### Text segment:
+ + + + + + +

I just watched the Love Trap as well, Peter. I wonder if the theatrical style of dialogue delivery is a strong enough commentary on the silliness of the developments in this film, though. I can't decide if the implausibility of the developments in the last reel or so of the film was so much harder to digest than the early fluff because it was fundamentally sillier material, or because of the difference between silence and sound in making silliness go down easy.

Posted by: Brian at September 26, 2007 05:59 PM

Peter,

That's a good rap for "The Love Trap" which I've recently seen. And Brian, if you think the film is merely 'silly' I think you've missed the point of the plot which is much more subtle than one might assume...

When a friend first gave me the DVD, I ran through the first few minutes and thought "nice camerawork, nice lighting, nice art direction, nice print, interesting to hear an original Vitaphone music track of the period over a silent film, but otherwise undistinguished". It was only a week later that I played the DVD right through and realised that the second half was in full dialogue. This gave me my first view of Laura La Plante, mainly remembered as a silent actress, in a good talkie. Previously, I'd seen her in the painfully bad 1929 film version of "Showboat", and in a few indifferent comedy interludes scattered through the early Technicolor extravaganza "The King Of Jazz" (1930). Her performance, and even her look are reminiscent of Doris Day in the late 40s and 1950s, but she's perhaps not quite so ditsy as you imply.

+ + + + + + +

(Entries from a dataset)
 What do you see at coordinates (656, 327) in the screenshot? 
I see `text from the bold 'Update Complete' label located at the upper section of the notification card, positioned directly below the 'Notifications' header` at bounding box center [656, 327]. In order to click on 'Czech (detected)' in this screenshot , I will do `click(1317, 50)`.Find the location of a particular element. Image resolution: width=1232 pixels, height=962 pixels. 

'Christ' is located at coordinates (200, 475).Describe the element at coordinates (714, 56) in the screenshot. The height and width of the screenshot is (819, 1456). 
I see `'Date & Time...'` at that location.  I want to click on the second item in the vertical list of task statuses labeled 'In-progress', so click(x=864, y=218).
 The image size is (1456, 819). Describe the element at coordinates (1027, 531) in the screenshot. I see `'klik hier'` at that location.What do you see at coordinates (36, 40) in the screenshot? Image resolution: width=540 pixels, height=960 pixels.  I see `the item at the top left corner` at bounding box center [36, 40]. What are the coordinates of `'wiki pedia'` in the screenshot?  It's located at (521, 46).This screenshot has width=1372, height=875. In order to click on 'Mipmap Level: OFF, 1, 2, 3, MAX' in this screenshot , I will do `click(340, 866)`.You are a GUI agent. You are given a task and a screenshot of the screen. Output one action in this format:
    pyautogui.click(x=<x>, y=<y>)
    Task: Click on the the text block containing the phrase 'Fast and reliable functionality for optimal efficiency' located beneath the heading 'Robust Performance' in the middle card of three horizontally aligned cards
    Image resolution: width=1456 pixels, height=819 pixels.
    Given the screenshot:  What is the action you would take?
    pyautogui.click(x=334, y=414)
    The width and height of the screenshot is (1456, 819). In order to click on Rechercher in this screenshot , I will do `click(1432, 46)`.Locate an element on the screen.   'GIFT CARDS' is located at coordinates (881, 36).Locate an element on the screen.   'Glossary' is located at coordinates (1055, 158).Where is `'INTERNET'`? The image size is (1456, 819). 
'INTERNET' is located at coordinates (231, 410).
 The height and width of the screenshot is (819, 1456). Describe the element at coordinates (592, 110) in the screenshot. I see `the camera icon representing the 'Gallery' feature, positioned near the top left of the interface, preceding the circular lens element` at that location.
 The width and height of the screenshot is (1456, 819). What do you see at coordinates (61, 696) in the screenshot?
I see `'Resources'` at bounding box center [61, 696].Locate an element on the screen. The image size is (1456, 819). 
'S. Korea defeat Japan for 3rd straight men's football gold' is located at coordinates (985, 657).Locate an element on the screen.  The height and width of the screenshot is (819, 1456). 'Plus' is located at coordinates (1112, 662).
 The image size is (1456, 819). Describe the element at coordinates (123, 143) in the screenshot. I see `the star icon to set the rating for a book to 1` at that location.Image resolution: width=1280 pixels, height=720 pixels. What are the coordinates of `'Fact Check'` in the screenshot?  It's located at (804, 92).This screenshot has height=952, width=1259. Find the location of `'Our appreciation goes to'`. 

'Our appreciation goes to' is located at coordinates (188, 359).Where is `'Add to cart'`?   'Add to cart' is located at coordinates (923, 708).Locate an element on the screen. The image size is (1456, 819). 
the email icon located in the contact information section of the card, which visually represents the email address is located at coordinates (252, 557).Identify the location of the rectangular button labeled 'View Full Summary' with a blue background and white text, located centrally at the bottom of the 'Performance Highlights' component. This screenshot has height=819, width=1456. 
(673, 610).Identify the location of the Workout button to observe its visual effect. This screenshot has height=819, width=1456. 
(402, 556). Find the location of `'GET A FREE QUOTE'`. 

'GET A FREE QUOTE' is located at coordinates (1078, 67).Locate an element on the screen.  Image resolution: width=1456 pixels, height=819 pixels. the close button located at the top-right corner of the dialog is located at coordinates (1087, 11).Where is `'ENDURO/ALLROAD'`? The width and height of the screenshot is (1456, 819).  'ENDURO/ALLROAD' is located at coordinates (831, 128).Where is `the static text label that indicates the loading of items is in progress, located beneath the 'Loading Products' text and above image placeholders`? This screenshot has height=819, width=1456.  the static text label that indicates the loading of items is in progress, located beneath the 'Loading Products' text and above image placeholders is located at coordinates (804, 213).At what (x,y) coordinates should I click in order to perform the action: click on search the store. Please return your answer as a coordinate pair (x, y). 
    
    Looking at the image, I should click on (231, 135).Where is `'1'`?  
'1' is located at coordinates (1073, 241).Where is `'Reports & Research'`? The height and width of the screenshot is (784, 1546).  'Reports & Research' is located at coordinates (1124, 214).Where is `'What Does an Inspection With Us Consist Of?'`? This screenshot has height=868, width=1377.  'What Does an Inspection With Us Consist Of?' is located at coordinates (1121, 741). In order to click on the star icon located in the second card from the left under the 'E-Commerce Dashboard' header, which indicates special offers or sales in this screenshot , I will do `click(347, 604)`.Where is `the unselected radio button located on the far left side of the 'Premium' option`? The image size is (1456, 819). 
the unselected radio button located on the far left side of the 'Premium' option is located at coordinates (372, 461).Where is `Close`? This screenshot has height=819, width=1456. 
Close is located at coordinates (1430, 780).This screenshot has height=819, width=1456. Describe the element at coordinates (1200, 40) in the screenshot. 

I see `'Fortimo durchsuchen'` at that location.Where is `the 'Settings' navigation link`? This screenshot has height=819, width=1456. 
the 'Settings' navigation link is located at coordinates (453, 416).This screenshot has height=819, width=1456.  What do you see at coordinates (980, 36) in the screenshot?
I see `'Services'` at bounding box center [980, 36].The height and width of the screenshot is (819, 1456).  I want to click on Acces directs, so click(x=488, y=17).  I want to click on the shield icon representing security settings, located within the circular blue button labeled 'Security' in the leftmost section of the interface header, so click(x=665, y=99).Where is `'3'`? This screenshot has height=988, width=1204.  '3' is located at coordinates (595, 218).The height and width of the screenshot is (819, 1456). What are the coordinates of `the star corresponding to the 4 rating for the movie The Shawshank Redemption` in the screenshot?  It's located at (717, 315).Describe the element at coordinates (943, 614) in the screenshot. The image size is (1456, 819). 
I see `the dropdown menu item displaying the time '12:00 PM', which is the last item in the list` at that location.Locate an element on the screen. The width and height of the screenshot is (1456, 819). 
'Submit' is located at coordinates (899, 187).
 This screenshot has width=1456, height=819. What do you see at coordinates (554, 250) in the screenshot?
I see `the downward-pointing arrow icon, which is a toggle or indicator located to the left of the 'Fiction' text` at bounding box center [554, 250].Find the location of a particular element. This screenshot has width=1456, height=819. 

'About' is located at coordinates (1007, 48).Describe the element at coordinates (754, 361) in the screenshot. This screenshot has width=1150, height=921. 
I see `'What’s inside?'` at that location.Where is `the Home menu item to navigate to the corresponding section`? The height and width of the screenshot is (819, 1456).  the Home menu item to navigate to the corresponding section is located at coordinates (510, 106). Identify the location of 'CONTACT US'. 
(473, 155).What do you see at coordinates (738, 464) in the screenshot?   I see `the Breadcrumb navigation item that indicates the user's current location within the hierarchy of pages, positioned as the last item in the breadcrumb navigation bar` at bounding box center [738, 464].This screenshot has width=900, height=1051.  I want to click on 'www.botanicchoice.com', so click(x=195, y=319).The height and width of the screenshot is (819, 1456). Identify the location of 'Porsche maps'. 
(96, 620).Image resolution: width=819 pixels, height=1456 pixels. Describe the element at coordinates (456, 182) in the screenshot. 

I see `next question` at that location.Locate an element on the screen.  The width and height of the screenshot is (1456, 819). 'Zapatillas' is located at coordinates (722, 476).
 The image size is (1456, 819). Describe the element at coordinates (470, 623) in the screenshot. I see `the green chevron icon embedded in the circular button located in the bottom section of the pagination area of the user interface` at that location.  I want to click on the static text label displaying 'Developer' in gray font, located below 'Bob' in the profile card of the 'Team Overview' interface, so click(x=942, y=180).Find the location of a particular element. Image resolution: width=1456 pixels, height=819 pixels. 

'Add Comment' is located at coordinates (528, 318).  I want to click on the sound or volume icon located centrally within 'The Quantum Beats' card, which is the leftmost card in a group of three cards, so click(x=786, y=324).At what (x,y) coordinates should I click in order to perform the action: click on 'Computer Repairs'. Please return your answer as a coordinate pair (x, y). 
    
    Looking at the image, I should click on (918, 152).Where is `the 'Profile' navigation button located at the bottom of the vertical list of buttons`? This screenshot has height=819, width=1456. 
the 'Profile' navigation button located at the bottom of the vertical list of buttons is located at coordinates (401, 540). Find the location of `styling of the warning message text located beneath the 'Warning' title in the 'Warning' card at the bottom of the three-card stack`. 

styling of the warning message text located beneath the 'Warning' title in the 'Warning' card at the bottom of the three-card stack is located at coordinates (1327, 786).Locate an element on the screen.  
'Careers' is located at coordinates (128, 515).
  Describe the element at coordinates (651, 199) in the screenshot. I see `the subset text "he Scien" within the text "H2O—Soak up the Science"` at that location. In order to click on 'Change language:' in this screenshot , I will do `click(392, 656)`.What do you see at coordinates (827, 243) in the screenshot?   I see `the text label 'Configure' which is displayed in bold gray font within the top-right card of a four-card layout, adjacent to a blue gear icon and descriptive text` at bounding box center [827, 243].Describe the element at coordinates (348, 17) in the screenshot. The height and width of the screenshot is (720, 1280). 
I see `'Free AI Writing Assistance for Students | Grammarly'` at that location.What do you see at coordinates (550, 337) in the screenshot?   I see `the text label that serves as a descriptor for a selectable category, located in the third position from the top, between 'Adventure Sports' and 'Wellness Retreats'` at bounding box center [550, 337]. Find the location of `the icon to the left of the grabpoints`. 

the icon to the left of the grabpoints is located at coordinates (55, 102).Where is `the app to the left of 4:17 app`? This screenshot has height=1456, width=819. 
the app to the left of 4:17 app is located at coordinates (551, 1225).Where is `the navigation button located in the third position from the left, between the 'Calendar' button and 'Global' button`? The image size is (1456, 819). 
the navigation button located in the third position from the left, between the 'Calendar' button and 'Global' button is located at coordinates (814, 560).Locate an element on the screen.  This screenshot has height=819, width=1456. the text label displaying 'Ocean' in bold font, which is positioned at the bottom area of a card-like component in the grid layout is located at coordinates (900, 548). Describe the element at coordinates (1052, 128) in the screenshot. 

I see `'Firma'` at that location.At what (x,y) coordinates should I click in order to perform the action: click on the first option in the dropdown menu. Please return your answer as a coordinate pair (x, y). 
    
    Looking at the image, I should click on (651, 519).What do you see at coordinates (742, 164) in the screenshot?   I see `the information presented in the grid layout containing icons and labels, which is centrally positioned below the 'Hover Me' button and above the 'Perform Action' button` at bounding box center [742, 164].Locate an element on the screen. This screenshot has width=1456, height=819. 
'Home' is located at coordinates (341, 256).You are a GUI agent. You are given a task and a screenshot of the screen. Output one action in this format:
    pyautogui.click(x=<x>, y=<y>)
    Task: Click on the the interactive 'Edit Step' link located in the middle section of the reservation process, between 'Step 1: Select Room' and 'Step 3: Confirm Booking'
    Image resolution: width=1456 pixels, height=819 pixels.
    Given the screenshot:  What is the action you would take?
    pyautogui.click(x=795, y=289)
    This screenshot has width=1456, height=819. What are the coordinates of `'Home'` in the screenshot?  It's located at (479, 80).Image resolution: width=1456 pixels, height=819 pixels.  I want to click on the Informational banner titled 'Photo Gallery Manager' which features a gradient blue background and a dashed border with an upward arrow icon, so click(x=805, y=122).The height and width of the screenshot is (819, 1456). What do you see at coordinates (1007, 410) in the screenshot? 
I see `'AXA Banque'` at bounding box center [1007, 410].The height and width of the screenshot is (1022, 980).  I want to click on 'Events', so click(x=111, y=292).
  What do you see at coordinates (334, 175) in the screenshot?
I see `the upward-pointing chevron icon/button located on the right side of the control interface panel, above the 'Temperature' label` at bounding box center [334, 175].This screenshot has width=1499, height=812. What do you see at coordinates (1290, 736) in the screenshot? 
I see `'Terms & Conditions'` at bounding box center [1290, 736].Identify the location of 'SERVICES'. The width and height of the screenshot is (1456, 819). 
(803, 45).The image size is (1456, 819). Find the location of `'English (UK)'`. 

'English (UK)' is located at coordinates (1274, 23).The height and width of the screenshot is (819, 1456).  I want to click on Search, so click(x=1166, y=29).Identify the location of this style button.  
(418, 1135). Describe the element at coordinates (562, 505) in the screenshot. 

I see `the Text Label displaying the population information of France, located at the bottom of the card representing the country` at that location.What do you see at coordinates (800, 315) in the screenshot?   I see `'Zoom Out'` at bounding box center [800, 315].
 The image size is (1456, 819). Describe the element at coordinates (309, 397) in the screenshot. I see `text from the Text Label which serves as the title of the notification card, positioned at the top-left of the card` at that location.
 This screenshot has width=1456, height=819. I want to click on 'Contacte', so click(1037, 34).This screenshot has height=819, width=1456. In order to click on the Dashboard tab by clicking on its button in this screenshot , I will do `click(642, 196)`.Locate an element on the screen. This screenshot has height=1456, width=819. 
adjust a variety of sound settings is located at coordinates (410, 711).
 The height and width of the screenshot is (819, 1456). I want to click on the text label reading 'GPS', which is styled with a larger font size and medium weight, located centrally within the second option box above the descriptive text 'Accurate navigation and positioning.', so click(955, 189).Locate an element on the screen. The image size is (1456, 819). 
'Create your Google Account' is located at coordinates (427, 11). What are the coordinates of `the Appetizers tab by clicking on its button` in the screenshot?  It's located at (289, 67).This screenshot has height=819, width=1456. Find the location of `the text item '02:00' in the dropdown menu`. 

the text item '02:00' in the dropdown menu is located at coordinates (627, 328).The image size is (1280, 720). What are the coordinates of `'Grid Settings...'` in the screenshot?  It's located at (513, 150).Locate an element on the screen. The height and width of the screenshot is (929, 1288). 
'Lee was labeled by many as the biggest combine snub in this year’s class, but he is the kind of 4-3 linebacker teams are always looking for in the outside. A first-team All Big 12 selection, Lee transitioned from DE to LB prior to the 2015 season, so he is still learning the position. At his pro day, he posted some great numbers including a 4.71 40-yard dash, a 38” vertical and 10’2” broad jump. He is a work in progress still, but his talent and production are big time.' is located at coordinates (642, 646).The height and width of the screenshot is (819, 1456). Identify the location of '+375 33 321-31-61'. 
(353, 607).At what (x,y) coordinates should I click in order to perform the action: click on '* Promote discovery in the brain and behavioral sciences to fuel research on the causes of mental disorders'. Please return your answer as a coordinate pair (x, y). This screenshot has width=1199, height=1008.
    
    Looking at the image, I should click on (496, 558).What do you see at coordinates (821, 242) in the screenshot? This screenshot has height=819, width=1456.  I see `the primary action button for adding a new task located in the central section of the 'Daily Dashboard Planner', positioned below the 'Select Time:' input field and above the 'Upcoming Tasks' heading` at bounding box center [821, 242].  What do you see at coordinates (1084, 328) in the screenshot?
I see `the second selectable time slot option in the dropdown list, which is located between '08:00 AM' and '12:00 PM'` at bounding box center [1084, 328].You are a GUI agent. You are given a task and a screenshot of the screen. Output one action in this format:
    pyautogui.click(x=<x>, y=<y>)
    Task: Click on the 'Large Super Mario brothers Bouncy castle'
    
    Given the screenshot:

+ + + + + + +

### Instructions to follow:
Answer these from the comments on The Love Trap:
(a) Who posted the first comment, and at what date and time?
(b) In which 1929 film had the second commenter earlier seen Laura La Plante?
(c) Which actress do Laura La Plante's performance and look bring to mind?
The items have nothing to do with the comments on The Love Trap.

### Result of this task:
(a) Brian, on September 26, 2007 at 05:59 PM.
(b) "Showboat."
(c) Doris Day.